***** DATA SHOWN
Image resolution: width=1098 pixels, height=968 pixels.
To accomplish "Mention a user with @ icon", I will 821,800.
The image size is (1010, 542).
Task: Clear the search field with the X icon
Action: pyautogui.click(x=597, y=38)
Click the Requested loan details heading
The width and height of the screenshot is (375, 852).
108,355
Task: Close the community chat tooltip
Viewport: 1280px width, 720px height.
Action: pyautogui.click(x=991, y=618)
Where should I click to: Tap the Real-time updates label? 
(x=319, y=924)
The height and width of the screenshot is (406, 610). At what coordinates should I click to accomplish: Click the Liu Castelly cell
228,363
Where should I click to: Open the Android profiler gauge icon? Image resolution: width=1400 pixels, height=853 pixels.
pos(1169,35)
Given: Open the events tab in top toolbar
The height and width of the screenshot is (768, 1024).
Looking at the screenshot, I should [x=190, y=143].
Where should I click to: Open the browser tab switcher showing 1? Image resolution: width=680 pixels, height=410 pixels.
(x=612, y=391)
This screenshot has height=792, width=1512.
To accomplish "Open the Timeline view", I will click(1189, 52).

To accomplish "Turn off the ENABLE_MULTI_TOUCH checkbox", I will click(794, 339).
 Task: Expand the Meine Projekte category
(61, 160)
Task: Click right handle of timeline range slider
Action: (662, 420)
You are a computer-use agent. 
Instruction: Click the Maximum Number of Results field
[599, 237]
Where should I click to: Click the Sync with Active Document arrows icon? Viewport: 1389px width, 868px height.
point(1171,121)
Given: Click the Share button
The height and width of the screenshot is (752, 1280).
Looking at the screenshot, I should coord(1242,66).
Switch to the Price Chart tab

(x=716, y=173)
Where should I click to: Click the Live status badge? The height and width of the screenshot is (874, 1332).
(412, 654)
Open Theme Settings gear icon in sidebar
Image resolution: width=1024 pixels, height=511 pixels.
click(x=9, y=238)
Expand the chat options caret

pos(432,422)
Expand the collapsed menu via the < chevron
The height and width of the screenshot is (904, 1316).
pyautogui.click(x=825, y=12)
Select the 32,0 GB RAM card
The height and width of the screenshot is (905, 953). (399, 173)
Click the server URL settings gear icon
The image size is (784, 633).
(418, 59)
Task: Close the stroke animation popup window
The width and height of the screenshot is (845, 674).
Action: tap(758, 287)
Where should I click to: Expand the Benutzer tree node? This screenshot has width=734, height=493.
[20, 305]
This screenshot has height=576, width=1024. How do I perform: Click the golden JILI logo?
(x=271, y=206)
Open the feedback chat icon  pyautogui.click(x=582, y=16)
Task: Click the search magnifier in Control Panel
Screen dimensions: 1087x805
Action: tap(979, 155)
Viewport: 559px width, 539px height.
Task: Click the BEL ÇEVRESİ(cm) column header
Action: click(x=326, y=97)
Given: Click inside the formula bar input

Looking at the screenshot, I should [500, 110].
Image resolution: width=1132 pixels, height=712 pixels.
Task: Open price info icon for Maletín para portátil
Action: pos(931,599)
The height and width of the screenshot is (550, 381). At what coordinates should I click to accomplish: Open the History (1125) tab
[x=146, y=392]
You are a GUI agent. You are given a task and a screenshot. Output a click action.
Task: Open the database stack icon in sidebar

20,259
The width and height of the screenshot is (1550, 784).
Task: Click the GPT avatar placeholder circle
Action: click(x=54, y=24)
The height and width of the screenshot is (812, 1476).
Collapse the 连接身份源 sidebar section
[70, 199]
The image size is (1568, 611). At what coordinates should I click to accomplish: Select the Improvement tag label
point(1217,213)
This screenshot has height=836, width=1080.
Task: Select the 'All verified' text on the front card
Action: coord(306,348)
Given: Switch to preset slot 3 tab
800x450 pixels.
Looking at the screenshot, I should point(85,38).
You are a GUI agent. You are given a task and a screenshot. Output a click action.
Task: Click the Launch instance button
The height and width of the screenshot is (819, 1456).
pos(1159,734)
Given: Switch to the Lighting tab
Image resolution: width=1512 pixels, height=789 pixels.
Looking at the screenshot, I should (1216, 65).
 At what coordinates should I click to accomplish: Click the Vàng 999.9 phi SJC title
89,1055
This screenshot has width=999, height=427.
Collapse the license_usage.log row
**********
## WHAT YOU ARE ASKED TO DO
Extract every item above, reproducing each line verbatim.

## RESULT OF THE EXERCISE
Image resolution: width=1098 pixels, height=968 pixels.
To accomplish "Mention a user with @ icon", I will 821,800.
The image size is (1010, 542).
Task: Clear the search field with the X icon
Action: pyautogui.click(x=597, y=38)
Click the Requested loan details heading
The width and height of the screenshot is (375, 852).
108,355
Task: Close the community chat tooltip
Viewport: 1280px width, 720px height.
Action: pyautogui.click(x=991, y=618)
Where should I click to: Tap the Real-time updates label? 
(x=319, y=924)
The height and width of the screenshot is (406, 610). At what coordinates should I click to accomplish: Click the Liu Castelly cell
228,363
Where should I click to: Open the Android profiler gauge icon? Image resolution: width=1400 pixels, height=853 pixels.
pos(1169,35)
Given: Open the events tab in top toolbar
The height and width of the screenshot is (768, 1024).
Looking at the screenshot, I should [x=190, y=143].
Where should I click to: Open the browser tab switcher showing 1? Image resolution: width=680 pixels, height=410 pixels.
(x=612, y=391)
This screenshot has height=792, width=1512.
To accomplish "Open the Timeline view", I will click(1189, 52).

To accomplish "Turn off the ENABLE_MULTI_TOUCH checkbox", I will click(794, 339).
 Task: Expand the Meine Projekte category
(61, 160)
Task: Click right handle of timeline range slider
Action: (662, 420)
You are a computer-use agent. 
Instruction: Click the Maximum Number of Results field
[599, 237]
Where should I click to: Click the Sync with Active Document arrows icon? Viewport: 1389px width, 868px height.
point(1171,121)
Given: Click the Share button
The height and width of the screenshot is (752, 1280).
Looking at the screenshot, I should coord(1242,66).
Switch to the Price Chart tab

(x=716, y=173)
Where should I click to: Click the Live status badge? The height and width of the screenshot is (874, 1332).
(412, 654)
Open Theme Settings gear icon in sidebar
Image resolution: width=1024 pixels, height=511 pixels.
click(x=9, y=238)
Expand the chat options caret

pos(432,422)
Expand the collapsed menu via the < chevron
The height and width of the screenshot is (904, 1316).
pyautogui.click(x=825, y=12)
Select the 32,0 GB RAM card
The height and width of the screenshot is (905, 953). (399, 173)
Click the server URL settings gear icon
The image size is (784, 633).
(418, 59)
Task: Close the stroke animation popup window
The width and height of the screenshot is (845, 674).
Action: tap(758, 287)
Where should I click to: Expand the Benutzer tree node? This screenshot has width=734, height=493.
[20, 305]
This screenshot has height=576, width=1024. How do I perform: Click the golden JILI logo?
(x=271, y=206)
Open the feedback chat icon  pyautogui.click(x=582, y=16)
Task: Click the search magnifier in Control Panel
Screen dimensions: 1087x805
Action: tap(979, 155)
Viewport: 559px width, 539px height.
Task: Click the BEL ÇEVRESİ(cm) column header
Action: click(x=326, y=97)
Given: Click inside the formula bar input

Looking at the screenshot, I should [500, 110].
Image resolution: width=1132 pixels, height=712 pixels.
Task: Open price info icon for Maletín para portátil
Action: pos(931,599)
The height and width of the screenshot is (550, 381). At what coordinates should I click to accomplish: Open the History (1125) tab
[x=146, y=392]
You are a GUI agent. You are given a task and a screenshot. Output a click action.
Task: Open the database stack icon in sidebar

20,259
The width and height of the screenshot is (1550, 784).
Task: Click the GPT avatar placeholder circle
Action: click(x=54, y=24)
The height and width of the screenshot is (812, 1476).
Collapse the 连接身份源 sidebar section
[70, 199]
The image size is (1568, 611). At what coordinates should I click to accomplish: Select the Improvement tag label
point(1217,213)
This screenshot has height=836, width=1080.
Task: Select the 'All verified' text on the front card
Action: coord(306,348)
Given: Switch to preset slot 3 tab
800x450 pixels.
Looking at the screenshot, I should point(85,38).
You are a GUI agent. You are given a task and a screenshot. Output a click action.
Task: Click the Launch instance button
The height and width of the screenshot is (819, 1456).
pos(1159,734)
Given: Switch to the Lighting tab
Image resolution: width=1512 pixels, height=789 pixels.
Looking at the screenshot, I should (1216, 65).
 At what coordinates should I click to accomplish: Click the Vàng 999.9 phi SJC title
89,1055
This screenshot has width=999, height=427.
Collapse the license_usage.log row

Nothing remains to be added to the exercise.